Korey Deuntae Robertson (born June 22, 1995) is an American former football wide receiver. He played college football at Southern Miss.

==Early life==
Robertson attended Greenwood High School in Greenwood, Mississippi. As a senior, he had 50 receptions for 775 yards and six touchdowns. For his high school career, he caught 147 passes for 2,340 yards and 26 touchdowns. Robertson committed to play football for the Southern Miss Golden Eagles in June 2013.

==College career==
Robertson did not play as a true freshman in 2014 and chose to redshirt.

As a redshirt freshman in 2015, Robertson played in all 14 of Southern Mississippi's games, catching 14 passes for 200 yards and three touchdowns.

In 2016, Robertson appeared in all 13 games of the season. He had 37 receptions for 437 yards and three touchdowns.

As a redshirt junior in 2017, Robertson broke out, and once again appeared in all 13 games. He caught 76 passes for 1,106 yards and 12 touchdowns. He was named to the C-USA's 2017 First-team.

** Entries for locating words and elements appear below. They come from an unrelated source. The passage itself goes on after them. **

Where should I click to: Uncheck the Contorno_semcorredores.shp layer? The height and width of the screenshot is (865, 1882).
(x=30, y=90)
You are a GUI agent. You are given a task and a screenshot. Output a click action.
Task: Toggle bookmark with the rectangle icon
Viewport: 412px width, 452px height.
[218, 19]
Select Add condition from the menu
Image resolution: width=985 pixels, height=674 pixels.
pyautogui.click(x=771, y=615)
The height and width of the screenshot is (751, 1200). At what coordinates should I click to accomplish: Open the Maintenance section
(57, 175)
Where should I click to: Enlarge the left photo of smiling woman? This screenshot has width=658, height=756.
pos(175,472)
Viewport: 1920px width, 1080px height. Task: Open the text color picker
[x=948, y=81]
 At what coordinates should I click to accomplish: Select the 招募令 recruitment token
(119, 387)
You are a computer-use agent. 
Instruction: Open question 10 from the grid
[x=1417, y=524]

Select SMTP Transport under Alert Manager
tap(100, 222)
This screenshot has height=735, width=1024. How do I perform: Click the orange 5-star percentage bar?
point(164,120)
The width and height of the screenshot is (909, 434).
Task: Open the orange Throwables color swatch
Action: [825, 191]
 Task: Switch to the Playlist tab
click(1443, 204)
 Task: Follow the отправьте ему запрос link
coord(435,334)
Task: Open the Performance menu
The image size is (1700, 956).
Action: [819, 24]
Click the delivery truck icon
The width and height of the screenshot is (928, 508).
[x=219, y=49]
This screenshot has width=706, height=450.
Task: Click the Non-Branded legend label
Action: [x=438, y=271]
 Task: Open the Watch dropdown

After the season, Robertson declared for the 2018 NFL draft.

==Professional career==
===Minnesota Vikings===
Robertson signed with the Minnesota Vikings as an undrafted free agent on April 30, 2018. He was waived on August 31, 2018.

===Salt Lake Stallions===
On November 9, 2018, Robertson signed with the Salt Lake Stallions of the Alliance of American Football (AAF) for the 2019 season. He was released before the start of the regular season.

===Seattle Dragons===
Robertson signed with the Seattle Dragons of the XFL during training camp in 2020. He was waived during final roster cuts on January 22, 2020.